Katanya, anginlah yang menyebabkannya, bukan air.

“Angin menjadi hitam,” katanya. “Kedengarannya seperti kereta yang melaju kencang.”

Keponakannya Jose mengangguk. “Anginnya terasa pahit.”

Diansay mengatakan berada di tengah badai berarti menyaksikan bongkahan tanah tercabut seperti gigi.

“Saya takut,” katanya. “Saya pikir ini adalah akhir dunia.”

Sebelumnya tidak pernah

Enam hari setelah Pablo, bantuan datang ke San Rafael hanya dua kali—sekali dari pemerintah dan satu lagi dari organisasi non-pemerintah, meskipun tampaknya bantuan lebih banyak lagi yang akan dikirimkan.

Penduduk bertahan hidup dengan bantuan beras dan sedikit lainnya, tinggal di tenda-tenda sementara atau di dalam salah satu dari dua rumah yang berdiri setelah badai. Perawatan medis sulit dilakukan, suntikan tetanus jarang terjadi, dan diperlukan bagi banyak orang, seperti Diansay, yang tidak dapat menghindari paku berkarat yang tersebar di halaman berlumpur.

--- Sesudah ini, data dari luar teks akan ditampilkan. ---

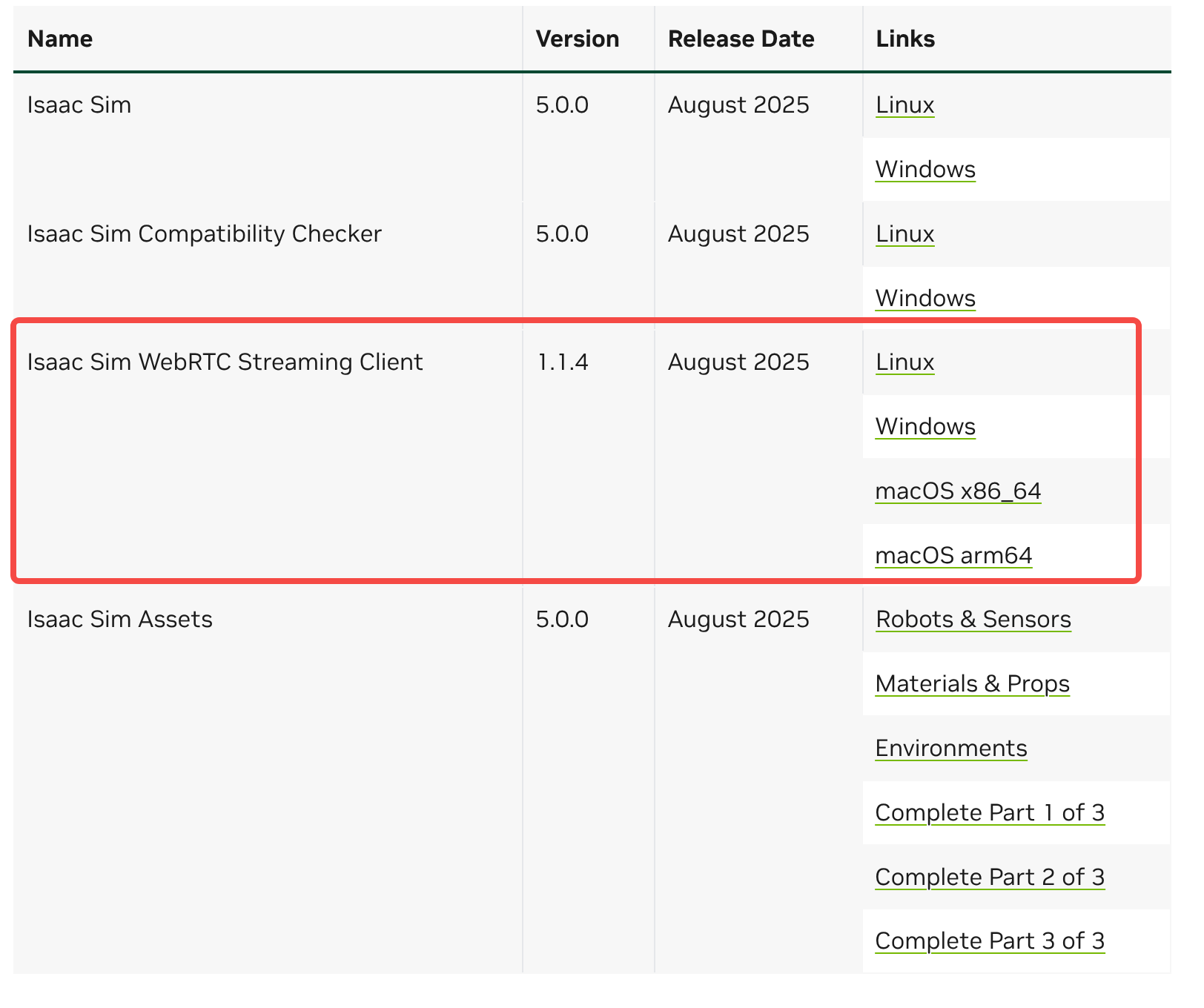The height and width of the screenshot is (1008, 1204).
Task: Click the Compatibility Checker Linux link
Action: pyautogui.click(x=904, y=234)
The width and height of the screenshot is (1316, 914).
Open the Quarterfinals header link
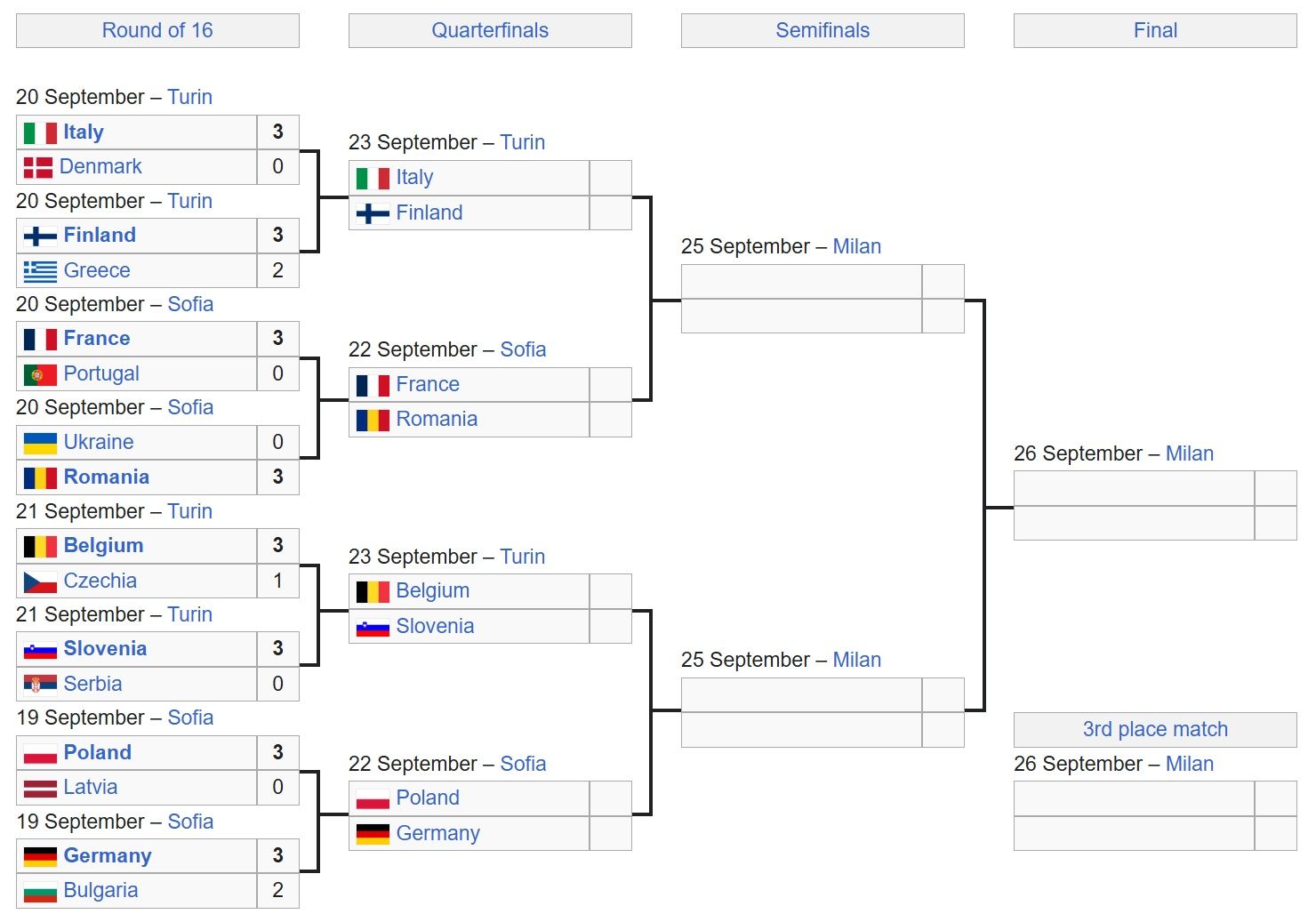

“Kami belum pernah mengalami topan di San Rafael,” kata Diansay. “Jika kami melakukannya, kejadiannya tidak akan seperti ini.”

Dewan Nasional Pengurangan Risiko Bencana dan Manajemen melaporkan 647 orang tewas pada 10 Desember, dengan 1.482 orang terluka dan 780 orang hilang. Cateel adalah salah satu kota yang paling parah terkena dampak badai di Davao Oriental, dengan laporan penjarahan yang dilakukan oleh para penyintas yang putus asa beberapa hari setelah badai, dan laporan menyebutkan jumlah korban di kota itu mencapai lebih dari seratus orang. Kepolisian Nasional Filipina bahkan memerintahkan personelnya untuk menghentikan penjarahan di daerah yang terkena dampak, bahkan ketika mereka mengorganisir upaya bantuan untuk 200 polisi yang kehilangan rumah mereka di daerah tersebut.

Diansay yakin San Rafael punya peluang jika pemerintah hanya fokus pada pembangunan pertanian seiring dengan bantuan pasca Pablo. Ia memahami dana pemerintah yang terbatas dan menjelaskan mengapa banyak warga yang marah.

“Petani khawatir,” katanya. Ini adalah musim persiapan lahan, dan hanya ada sedikit uang untuk melakukan perjalanan jauh dari Cateel ke kota untuk mendapatkan persediaan pertanian.

“Kami bertanya-tanya apakah kami masih punya harapan,” kata Diansay. Dia tidak punya apa-apa untuk ditawarkan kepada istrinya, seorang ahli kecantikan di Davao yang telah dia yakinkan untuk kembali pulang. Dia kehilangan ponselnya, dan sekarang tidak bisa bekerja untuk pers lokal. Banyak dari 3.000 penduduk San Rafael kini menganggur dan kehilangan tempat tinggal. Makanan langka. Tidak ada uang untuk pergi, dan hanya sedikit yang tersisa bagi mereka yang tetap tinggal.

“Saya bilang kita tidak punya pilihan selain bertahan. Kita harus bertahan hidup.”

Di San Rafael, ember cucian dicuci dengan tangan. Atap dipalu; tempat perlindungan kecil dibangun.

Diansay mengendarai sepeda motornya ke jalan raya dan melambai. Dia berharap kisahnya akan diceritakan. Dia berharap itu penting. – Rappler.com

(Video oleh Patricia Evangelista dan John Javellana).